▶ [Records for the task]
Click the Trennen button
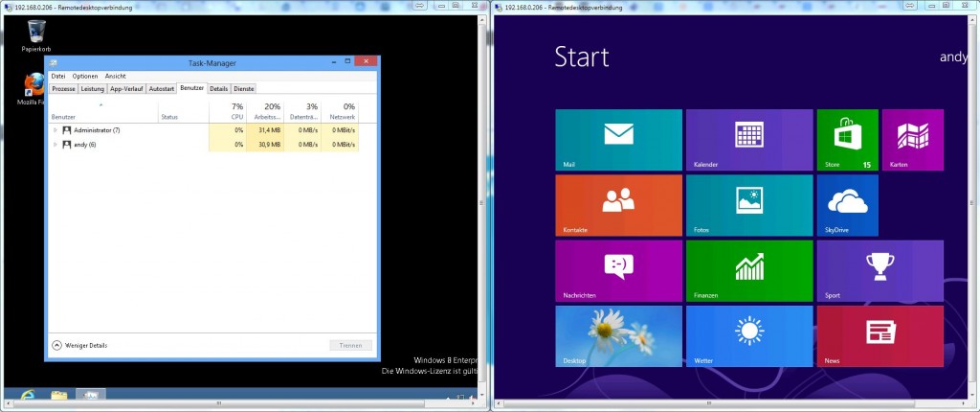Screen dimensions: 980x412 pyautogui.click(x=350, y=345)
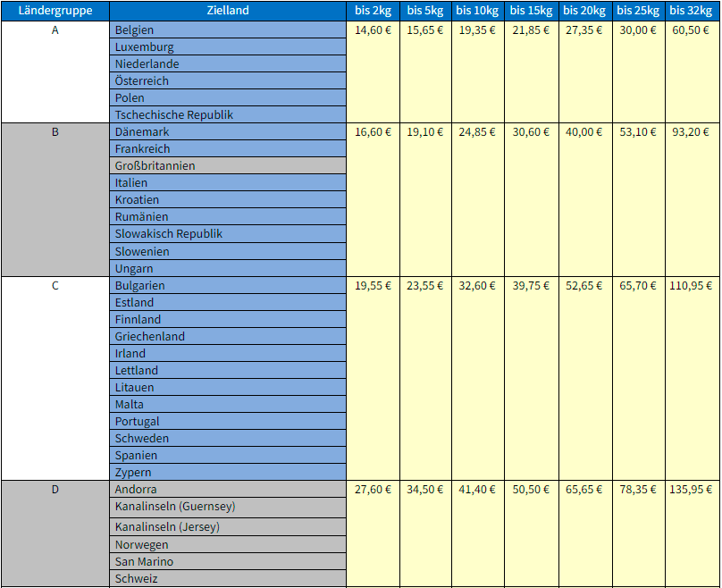Select Österreich in the country list
Image resolution: width=722 pixels, height=588 pixels.
tap(227, 81)
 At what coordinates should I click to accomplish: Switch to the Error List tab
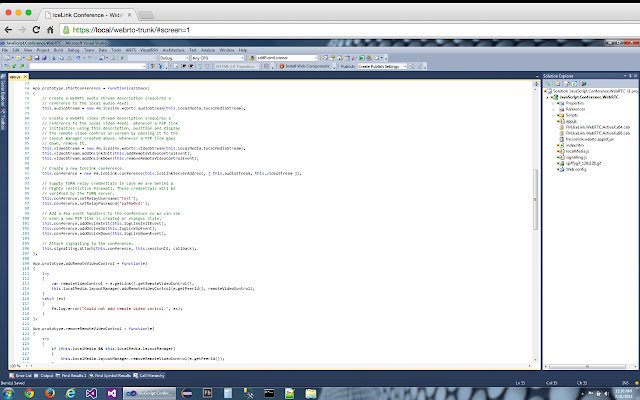coord(20,376)
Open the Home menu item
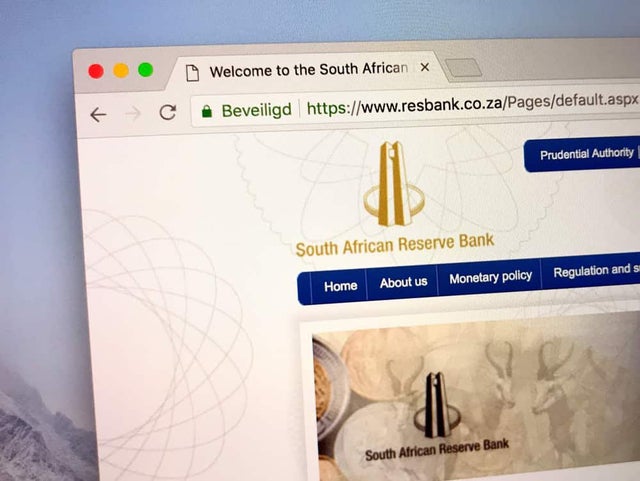This screenshot has height=481, width=640. click(340, 286)
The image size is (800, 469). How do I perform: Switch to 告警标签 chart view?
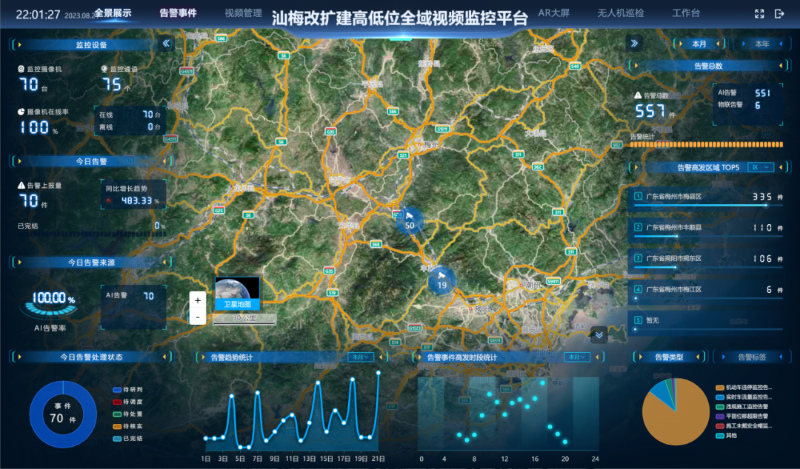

▶ [Exercise objective] Take the lines from the one holding "At what coordinates" through the final line of the listing above and copy them exactly, both ends included, with no pictures.

▶ [Result]
 At what coordinates should I click to accomplish: Switch to the Error List tab
coord(20,376)
Open the Home menu item
This screenshot has height=481, width=640. click(340, 286)
The image size is (800, 469). How do I perform: Switch to 告警标签 chart view?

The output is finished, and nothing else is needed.